Le Mali a révoqué plus de 90 permis d’exploration minière, y compris ceux détenus par des sociétés internationales, après que les autorités ont déclaré que les opérateurs n’avaient pas respecté les nouvelles exigences légales.
Selon un décret signé par le ministre des Mines, Amadou Keïta, tous les droits afférents aux permis annulés sont désormais libérés et peuvent être réattribués. Ces permis, délivrés entre 2015 et 2022, portaient sur l’exploration d’or, de minerai de fer, de bauxite, d’uranium et de terres rares.

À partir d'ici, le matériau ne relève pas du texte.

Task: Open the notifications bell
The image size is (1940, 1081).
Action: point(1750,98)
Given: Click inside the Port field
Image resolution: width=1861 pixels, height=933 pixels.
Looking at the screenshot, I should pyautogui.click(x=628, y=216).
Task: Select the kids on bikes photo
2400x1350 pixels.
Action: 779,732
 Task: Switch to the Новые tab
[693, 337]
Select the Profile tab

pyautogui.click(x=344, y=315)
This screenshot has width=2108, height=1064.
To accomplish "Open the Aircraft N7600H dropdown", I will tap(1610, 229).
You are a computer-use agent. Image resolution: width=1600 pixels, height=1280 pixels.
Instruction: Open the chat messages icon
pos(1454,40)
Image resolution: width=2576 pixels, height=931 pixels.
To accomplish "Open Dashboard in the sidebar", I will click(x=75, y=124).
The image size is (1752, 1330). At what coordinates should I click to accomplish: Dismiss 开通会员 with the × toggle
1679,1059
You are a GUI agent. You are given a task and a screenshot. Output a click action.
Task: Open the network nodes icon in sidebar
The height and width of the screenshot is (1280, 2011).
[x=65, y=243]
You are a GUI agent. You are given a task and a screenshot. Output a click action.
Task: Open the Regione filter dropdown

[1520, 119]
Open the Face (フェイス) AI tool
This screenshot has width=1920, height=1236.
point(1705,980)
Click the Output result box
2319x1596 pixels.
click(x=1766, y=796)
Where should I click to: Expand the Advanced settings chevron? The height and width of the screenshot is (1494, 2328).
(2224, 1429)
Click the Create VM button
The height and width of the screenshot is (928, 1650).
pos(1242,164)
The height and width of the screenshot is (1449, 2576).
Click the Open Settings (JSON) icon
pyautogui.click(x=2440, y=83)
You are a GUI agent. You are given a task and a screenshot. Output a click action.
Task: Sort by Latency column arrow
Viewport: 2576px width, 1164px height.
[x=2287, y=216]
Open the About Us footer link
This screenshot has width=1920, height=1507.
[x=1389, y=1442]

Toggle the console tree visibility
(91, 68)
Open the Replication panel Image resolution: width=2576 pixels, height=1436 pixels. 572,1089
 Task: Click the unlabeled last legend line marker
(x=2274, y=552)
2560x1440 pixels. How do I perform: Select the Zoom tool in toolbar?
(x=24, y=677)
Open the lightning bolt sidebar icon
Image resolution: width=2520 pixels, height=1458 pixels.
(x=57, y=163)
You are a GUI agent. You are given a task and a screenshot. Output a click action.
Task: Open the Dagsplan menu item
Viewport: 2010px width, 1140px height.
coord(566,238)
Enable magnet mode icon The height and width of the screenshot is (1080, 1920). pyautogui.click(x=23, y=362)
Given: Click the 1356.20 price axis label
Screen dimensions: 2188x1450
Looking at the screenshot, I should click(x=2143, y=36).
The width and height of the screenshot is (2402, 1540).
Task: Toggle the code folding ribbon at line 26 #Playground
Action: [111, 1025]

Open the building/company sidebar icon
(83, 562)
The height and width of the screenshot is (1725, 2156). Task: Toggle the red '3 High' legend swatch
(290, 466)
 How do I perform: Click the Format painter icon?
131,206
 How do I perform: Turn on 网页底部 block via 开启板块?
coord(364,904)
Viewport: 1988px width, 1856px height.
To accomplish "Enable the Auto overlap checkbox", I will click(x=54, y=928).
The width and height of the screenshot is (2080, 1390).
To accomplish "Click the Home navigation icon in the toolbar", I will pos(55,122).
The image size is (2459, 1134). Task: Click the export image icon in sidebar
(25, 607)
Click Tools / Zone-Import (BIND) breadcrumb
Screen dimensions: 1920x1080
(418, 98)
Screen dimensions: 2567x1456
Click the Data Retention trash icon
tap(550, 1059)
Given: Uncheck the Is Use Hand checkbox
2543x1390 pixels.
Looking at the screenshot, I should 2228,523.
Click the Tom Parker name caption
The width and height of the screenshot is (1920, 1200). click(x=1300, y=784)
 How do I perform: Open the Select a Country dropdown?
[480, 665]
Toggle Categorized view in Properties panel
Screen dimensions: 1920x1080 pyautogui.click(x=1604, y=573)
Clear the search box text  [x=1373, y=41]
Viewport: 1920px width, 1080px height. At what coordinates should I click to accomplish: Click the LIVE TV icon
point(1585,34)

Le ministère des Mines a indiqué que les entreprises avaient été invitées à soumettre à nouveau leurs documents conformément à la nouvelle réglementation, mais le non-respect généralisé de cette obligation a entraîné des annulations. On ignore si les entreprises peuvent faire appel.
Cette mesure fait suite à des répressions similaires dans d’autres pays africains qui renforcent leur contrôle sur les ressources naturelles. Le Mali, l’un des principaux producteurs d’or d’Afrique, a vu ses investissements étrangers diminuer dans un contexte d’insécurité croissante et de changements réglementaires.
Le gouvernement dirigé par les militaires a également approfondi ses liens avec la Russie, en signant de nouveaux accords énergétiques et miniers, notamment des approvisionnements en pétrole et des coentreprises dans les secteurs de l’or et du lithium.